1. High level like python, but strongly typed
2. "normal" c style syntax
3. First class support for "green thread" style concurrency, like erlang
4. First class support for dataframes and the best of python's various ML/data packages.
5. A really great ORM well integrated into the language, that can handle elastic and nosql as well as sql.
6. A batteries included web solution like laravel that handled the common web use cases like auth, a db admin, etc. Bonus points if it's write once for frontend and backend a la svelte.
7. Pretty much just steal cargo for package management.
I don't think there exists any timeline where we don't end up with something we would recognizably call a programming language.
I would like to enjoy writing Go as much as I enjoy writing Ruby. But Ruby apps are slow and hard to deploy. Combining their strengths would be great IMHO.
It would need interop with a large subset of existing Python/C libs to ensure adoption.
So far, Rust...
> with type system like Haskell/TypeScript/Rust/Ocaml
Still Rust...
> and simplicity of Go
As long as that's ”for similar tasks” and anywhere outside of Go’s particular sweet spots, AFAICT, that's still Rust...

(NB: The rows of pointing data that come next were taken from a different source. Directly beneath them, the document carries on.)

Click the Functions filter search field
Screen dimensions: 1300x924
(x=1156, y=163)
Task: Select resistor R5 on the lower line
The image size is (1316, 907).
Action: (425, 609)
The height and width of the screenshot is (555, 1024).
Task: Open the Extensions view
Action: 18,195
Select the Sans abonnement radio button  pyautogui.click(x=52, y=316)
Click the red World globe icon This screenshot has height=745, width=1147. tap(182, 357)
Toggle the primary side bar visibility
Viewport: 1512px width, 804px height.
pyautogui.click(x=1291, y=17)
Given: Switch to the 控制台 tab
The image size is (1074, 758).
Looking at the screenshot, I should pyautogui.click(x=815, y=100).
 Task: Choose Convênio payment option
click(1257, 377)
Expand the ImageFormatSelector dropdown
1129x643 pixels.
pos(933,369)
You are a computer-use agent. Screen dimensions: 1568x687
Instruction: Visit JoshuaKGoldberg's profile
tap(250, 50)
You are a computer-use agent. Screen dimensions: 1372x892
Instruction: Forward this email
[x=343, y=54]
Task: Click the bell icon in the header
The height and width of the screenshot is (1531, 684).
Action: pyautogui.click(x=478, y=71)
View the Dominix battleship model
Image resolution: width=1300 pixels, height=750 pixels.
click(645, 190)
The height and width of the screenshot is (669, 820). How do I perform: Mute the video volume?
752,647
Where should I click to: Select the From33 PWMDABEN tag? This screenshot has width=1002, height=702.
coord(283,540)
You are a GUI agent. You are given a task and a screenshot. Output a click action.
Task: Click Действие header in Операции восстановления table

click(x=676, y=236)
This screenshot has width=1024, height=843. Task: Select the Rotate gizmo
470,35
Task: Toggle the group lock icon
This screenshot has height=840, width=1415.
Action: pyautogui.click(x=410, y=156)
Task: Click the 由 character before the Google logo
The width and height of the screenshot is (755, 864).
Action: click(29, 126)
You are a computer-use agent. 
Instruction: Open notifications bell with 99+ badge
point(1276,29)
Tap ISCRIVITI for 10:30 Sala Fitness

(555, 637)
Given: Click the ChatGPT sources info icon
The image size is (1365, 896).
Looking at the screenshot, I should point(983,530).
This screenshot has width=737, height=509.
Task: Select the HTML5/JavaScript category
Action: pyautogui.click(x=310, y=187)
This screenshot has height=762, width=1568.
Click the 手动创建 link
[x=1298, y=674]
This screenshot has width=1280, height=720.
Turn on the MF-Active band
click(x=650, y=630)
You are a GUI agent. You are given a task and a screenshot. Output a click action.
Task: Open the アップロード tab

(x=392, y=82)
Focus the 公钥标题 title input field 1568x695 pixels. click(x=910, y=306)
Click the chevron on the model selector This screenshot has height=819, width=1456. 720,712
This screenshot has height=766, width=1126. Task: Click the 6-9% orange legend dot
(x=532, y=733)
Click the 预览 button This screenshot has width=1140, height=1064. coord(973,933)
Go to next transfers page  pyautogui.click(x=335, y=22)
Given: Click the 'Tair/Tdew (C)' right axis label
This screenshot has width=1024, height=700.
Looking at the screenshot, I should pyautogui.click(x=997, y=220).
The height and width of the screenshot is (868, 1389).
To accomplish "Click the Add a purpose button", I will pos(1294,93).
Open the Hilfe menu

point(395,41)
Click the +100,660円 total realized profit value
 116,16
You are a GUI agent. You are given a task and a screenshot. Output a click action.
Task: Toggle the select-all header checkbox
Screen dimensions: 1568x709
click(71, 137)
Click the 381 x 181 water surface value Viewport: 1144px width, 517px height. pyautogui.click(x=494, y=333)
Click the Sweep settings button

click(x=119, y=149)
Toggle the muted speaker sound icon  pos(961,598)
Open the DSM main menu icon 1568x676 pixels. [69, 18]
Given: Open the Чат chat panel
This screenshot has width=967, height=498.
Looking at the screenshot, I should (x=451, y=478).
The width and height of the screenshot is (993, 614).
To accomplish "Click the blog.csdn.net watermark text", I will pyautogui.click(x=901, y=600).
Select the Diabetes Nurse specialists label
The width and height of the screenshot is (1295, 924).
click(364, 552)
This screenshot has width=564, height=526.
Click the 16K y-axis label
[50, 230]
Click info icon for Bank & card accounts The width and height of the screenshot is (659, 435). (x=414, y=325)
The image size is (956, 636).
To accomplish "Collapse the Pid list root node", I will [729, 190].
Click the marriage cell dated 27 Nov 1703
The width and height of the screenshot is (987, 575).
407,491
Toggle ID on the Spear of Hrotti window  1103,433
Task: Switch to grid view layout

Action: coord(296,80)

A very strong type system, makes native binaries, has low level control, but it writes and reads super simply. Generics are at the module ("package") and function level, not at the type level, and can take other packages as parameters.
Specifically, what does "simplicity of go" mean to you
My biggest problem is that it's not possible to represent "duck typing" (structural typing), which is core to ruby. So an object that is "callable" (a lambda with no args, a block with no args or an object with call and no args) cannot be represented, since the expectation is that the object includes some interface (module), not that it has a method #call
https://en.wikipedia.org/wiki/Nim_(programming_language)#Des...
What this kind of question tells me is that folks are tired of solving business cases, and long for technical challenges. There's nothing inherently wrong with this longing, but we have enough programming languages. Pick something else to solve. Please.
EDIT: Plus, Rust’s initial debut was mid-2010, so it would have been a coin flip chance at worst.